During the last decades a trend towards the use of lightweight materials in constructions and infrastructures, as well as for the aerospace, automotive and defence industry is observed. Lightweight durable components are easy to transport, handle and install and demand less operational energy reducing substantially their environmental footprint, as well as the relative costs. Among other materials, concrete and ceramics are on the focus of interest due to their wide range of applications and their durability. Based on end applications lightweight attributes must be coupled with enhanced properties and multifunctionalities, such as high wear and mechanical strength, self-sensing, self-cleaning properties, which can be achieved with the addition of nanoparticles (NPs) to formulations. Lightweight and nano-enabled materials represent today a growing market covering different sectors. Europe is leading research efforts in this domain with several RTDs and high-tech SMEs engaged in fine tuning formulations, solving several technological bottlenecks and manufacturing new products. Although, various open innovation platforms exist in domains such as Digital Innovation Hubs, when it comes to material science, the connection and distributed exploitation of Pilot Lines (PLs) suffer due to several barriers. Pilots are bulky and expensive facilities, which in most of the cases require upgrades to be modular and flexible in application, validating new processing techniques while optimising process parameters, from uniform dispersion and distribution of nano-particles within the materials to the association of dissimilar materials. There is also a local dimension and cultural barriers associated with the fact that most of the users are SMEs. For this reasons, although various new technologies related to lightweight concrete and ceramics have been developed, the majority of these efforts remain on a lab or in restricted pilot level with limited exploitation capacity for further industrialization due to a number of reasons.
The main objective of the LightCoce project is to cover the gap in the upscaling and testing of multifunctional lightweight concrete and ceramic materials by providing open access to SMEs and Industry to Pilot Lines (PLs) through a one stop shop ecosystem consisting of upgraded Pilot Lines (including three clusters of PLs; Concrete, Conventional Ceramics and Advanced Ceramics), characterisation & testing facilities, process modelling, quality assurance and monitoring, and standardisation, safety and innovation management services that will be accessible to the clients at fair conditions and cost. The ecosystem will be reached from customers through a single-entry point.

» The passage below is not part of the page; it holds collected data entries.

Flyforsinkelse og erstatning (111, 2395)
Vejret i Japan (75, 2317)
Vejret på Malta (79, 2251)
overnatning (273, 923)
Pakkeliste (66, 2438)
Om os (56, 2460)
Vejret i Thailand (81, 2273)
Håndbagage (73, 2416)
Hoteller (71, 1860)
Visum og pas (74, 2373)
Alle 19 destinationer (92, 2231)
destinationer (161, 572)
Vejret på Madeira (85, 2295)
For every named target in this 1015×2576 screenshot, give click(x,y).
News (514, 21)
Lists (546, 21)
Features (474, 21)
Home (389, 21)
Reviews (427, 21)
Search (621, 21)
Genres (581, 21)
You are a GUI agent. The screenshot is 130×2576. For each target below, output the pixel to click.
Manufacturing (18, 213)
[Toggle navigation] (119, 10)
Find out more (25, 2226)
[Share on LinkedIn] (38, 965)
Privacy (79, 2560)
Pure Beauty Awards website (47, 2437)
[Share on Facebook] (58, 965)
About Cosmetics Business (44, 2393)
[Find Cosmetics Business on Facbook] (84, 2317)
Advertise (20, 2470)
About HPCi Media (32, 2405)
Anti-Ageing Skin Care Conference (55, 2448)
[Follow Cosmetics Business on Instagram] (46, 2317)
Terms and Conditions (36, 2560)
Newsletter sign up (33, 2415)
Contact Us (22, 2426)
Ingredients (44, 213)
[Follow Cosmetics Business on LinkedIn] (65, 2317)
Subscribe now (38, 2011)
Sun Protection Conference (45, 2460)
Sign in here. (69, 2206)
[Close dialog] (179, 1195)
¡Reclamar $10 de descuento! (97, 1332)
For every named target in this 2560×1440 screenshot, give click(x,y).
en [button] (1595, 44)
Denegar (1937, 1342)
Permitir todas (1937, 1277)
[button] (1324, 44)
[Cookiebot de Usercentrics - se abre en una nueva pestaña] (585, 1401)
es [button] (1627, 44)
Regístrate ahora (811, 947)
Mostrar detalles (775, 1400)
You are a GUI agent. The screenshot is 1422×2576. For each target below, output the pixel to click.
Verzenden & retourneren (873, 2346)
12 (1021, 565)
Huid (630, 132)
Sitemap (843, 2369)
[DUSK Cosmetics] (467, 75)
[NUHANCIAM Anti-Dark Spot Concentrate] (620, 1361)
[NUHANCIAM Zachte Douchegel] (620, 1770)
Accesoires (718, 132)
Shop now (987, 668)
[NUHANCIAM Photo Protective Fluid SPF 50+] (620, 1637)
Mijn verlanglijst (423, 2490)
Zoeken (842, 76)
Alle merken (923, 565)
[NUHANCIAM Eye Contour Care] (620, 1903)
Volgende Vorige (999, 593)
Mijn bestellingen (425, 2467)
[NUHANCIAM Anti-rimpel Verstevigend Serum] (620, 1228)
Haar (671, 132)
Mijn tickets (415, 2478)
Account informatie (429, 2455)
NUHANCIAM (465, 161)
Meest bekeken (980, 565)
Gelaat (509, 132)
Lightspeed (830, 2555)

The value proposition of LightCoce is based on four main elements of high value for business and in particular SMEs, namely access to Pilot Lines and associated technology and competence (including IP and talents), access to network, access to finance and access to international markets. In this framework, the overall objective of LightCoce is to create the European wide reference network of PLs for the development, expertise, technology validation facilities and transfer services to industry and SMEs for advanced materials applications ranging from constructions materials, and infrastructures, to high tech applications in automotive and aerospace industry.
Several challenges of the targeted markets are difficult to be cost-effectively addressed without advanced materials, taking into account also the lightweight and durability dimensions and the disruption to business. The validation of viable solutions in full scale within the project will allow to set-up effective demonstrators which are key in conservative sectors. This will create awareness in industry and society and will initiate a virtuous loop which may ultimately trigger market take-up.